According to the residents, the parish and sub-county chiefs are always in the wetlands monitoring, but they have never forced the gold diggers out. Some people whose land borders the wetlands no longer farm that land because the miners excavate beyond the wetlands.

“They go as far as destroying our crops,” says Tushabe. Amos Bejura, who had dug some fish ponds next to the swamps has since abandoned the project because the miners dug trenches and reclaimed the swamp.

Miria Ayebazibwe, another local, laments that women and girls no longer go to wetlands to collect water, grass, or firewood. “Those people are always naked; you cannot go there alone,” Ayebazibwe argues. Sending children to such a place to fetch water is risky because they can fall in the ditches or even be raped.

Environment desecrated 
The wetlands, which are the main sources of water for the residents and a catchment area for the main rivers like River Rwizi, double as latrines for the miners. “They spend the whole day in this place yet there are no latrines in the swamp, where do they defecate?” Tushabe asks.

Indeed, for homes in Kikondera I, Kikondera II and Kibimba parishes, which have been surviving on water from the Kikondera wetland, getting water for domestic use has a problem. In the areas the miners have exhausted and moved away, the farmers have jumped onto the reclaimed swamp and establish gardens of cabbages and sugarcane. Because of the hills, the wetlands and the thick vegetation, Buhweju had cool weather, with rainfall throughout the year, an issue that favoured agriculture.

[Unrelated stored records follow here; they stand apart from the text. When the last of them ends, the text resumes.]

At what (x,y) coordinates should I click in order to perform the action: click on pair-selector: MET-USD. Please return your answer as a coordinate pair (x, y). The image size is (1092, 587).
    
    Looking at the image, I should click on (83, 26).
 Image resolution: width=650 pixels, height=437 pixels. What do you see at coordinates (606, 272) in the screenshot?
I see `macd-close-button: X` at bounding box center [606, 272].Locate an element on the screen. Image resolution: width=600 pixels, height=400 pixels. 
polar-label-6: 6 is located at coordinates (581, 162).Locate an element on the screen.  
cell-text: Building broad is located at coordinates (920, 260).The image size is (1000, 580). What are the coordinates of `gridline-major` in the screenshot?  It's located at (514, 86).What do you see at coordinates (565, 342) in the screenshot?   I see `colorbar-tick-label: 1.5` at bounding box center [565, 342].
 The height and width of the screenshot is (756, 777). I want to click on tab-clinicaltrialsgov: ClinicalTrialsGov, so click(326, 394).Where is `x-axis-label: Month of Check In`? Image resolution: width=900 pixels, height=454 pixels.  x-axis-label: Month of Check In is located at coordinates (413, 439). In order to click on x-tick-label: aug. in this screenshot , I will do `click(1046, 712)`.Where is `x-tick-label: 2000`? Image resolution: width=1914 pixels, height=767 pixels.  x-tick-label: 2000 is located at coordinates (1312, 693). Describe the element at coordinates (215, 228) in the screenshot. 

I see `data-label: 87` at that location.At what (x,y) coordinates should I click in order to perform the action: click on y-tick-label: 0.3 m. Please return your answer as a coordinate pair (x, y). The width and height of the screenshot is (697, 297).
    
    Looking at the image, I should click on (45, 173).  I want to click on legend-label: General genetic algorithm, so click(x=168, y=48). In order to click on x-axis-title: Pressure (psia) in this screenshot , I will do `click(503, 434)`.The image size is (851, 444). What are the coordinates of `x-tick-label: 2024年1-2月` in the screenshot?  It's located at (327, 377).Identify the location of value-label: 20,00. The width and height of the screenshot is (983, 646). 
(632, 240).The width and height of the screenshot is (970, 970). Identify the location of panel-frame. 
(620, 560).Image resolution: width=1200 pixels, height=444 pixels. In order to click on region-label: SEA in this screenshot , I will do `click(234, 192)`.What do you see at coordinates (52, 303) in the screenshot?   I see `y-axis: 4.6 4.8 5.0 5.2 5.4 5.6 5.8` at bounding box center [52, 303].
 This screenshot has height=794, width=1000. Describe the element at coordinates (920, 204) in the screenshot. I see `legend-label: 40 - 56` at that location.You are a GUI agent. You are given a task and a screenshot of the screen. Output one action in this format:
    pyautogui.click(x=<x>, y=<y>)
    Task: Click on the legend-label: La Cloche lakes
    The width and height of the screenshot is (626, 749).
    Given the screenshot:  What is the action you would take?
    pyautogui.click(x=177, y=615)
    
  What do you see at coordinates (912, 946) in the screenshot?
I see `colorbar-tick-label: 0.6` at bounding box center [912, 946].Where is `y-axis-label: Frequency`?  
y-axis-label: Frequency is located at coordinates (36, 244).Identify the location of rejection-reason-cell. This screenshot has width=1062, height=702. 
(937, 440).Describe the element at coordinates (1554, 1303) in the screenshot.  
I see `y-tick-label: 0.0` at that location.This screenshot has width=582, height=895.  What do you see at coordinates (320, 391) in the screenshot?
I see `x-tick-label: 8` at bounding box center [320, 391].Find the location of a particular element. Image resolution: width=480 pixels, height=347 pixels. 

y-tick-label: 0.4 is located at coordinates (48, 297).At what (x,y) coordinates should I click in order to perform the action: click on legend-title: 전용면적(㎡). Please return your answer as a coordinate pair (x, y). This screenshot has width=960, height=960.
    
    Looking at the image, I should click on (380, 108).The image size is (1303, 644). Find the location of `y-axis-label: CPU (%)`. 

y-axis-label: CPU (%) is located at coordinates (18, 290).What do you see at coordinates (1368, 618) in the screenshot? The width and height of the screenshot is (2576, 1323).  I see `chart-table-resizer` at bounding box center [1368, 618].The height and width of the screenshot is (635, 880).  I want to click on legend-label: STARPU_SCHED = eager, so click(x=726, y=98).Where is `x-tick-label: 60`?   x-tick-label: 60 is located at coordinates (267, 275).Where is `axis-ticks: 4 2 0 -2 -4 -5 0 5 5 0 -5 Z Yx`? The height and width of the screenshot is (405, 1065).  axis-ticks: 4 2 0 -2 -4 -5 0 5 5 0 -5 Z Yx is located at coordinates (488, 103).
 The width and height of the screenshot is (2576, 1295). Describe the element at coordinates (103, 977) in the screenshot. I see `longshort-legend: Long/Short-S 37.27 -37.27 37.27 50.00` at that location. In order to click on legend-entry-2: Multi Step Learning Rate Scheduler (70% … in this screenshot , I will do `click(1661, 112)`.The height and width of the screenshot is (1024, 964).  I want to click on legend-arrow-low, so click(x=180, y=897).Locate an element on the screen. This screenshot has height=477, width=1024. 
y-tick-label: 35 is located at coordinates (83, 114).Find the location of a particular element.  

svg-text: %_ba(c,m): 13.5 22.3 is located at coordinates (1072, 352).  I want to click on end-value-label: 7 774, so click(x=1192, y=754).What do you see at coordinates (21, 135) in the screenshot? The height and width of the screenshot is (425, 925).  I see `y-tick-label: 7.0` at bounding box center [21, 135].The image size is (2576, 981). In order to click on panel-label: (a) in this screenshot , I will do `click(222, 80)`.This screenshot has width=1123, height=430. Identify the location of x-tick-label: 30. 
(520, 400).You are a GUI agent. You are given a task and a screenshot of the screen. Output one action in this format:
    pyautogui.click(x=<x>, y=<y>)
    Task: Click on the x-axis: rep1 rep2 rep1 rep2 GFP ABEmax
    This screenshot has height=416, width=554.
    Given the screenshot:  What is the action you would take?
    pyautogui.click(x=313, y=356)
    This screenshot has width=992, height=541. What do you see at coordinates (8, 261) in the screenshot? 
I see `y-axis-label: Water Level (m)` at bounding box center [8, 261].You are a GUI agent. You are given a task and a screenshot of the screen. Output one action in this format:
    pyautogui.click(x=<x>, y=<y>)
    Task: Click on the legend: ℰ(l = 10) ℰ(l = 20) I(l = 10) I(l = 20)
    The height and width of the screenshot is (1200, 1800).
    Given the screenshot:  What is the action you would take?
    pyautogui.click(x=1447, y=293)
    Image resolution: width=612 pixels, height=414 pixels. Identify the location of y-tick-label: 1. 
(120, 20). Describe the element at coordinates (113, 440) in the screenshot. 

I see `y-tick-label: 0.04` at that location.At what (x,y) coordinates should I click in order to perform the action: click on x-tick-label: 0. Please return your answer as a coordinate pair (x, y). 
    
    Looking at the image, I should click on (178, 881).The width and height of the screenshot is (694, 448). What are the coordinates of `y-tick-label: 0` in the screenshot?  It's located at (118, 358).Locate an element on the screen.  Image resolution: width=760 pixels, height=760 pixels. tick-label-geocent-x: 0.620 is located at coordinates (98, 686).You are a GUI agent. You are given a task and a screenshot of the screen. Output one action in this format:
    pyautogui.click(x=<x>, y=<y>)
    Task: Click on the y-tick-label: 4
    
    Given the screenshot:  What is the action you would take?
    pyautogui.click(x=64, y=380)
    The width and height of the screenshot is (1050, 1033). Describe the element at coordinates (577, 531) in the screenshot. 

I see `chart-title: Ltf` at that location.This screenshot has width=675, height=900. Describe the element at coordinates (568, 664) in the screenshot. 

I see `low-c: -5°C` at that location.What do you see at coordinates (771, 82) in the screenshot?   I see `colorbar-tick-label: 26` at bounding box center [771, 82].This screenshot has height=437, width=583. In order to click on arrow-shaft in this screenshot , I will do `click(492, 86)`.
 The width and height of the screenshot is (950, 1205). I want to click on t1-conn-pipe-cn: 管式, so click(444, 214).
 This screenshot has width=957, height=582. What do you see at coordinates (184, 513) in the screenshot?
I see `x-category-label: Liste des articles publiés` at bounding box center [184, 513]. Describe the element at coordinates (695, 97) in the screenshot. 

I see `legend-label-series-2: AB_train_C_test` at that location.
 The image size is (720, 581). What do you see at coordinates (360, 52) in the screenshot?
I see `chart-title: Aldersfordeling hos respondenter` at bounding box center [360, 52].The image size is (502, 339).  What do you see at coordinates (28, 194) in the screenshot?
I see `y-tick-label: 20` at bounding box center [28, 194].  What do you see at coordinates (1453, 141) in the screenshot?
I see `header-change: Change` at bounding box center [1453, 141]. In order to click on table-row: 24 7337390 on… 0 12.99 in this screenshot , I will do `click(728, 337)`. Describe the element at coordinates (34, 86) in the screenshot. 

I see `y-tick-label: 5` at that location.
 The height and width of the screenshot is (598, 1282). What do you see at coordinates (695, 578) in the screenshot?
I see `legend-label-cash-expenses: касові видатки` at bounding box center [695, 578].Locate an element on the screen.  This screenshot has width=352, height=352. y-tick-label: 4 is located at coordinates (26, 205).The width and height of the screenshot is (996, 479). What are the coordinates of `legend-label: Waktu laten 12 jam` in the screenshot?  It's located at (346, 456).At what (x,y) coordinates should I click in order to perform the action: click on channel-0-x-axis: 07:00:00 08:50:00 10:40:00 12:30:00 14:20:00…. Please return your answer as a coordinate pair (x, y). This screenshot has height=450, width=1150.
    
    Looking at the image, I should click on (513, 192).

The roads that used to be muddy and impassable have since turned dusty and in some months the temperatures rise to as high as 30°C, a phenomenon that was not heard of.Standing in her apple garden, which has not experienced rain in a while, Constance Bamuyaga, a local farmer says: “We are worried because it used to rain heavily here. These days we get more sunshine than rain.” Daudat Tumwebaze adds:

“We don’t know whether the laws have changed because we are seeing many things happening. Is it now legal to set up as farm in the swamp?”

The beginning 
According to the miners, gold mining in the area dates back to the colonial times. They suspect the gold deposits were first exploited by the colonialists whom they suspect made a kill from the mines. “ For us we are just picking the dregs,” they say.

Minimal benefits
The gold miners in Buhweju have forgotten that soon, they will feel the pinch. They have been in the gold mining business for years although there is nothing to show for it, all they have is the scorching heat, less rainfall for their crops and peanuts for the gold mined. A full matchboxful of the precious metal goes for sh7,000 but getting that much of gold depends on one’s luck.